Each of the entries below needs to be given again exactly.

• _Items from a data source_:
++++++

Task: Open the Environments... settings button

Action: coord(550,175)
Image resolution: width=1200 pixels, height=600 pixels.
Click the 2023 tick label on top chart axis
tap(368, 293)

++++++

• _Written solution_:
Task: Open the Environments... settings button

Action: coord(550,175)
Image resolution: width=1200 pixels, height=600 pixels.
Click the 2023 tick label on top chart axis
tap(368, 293)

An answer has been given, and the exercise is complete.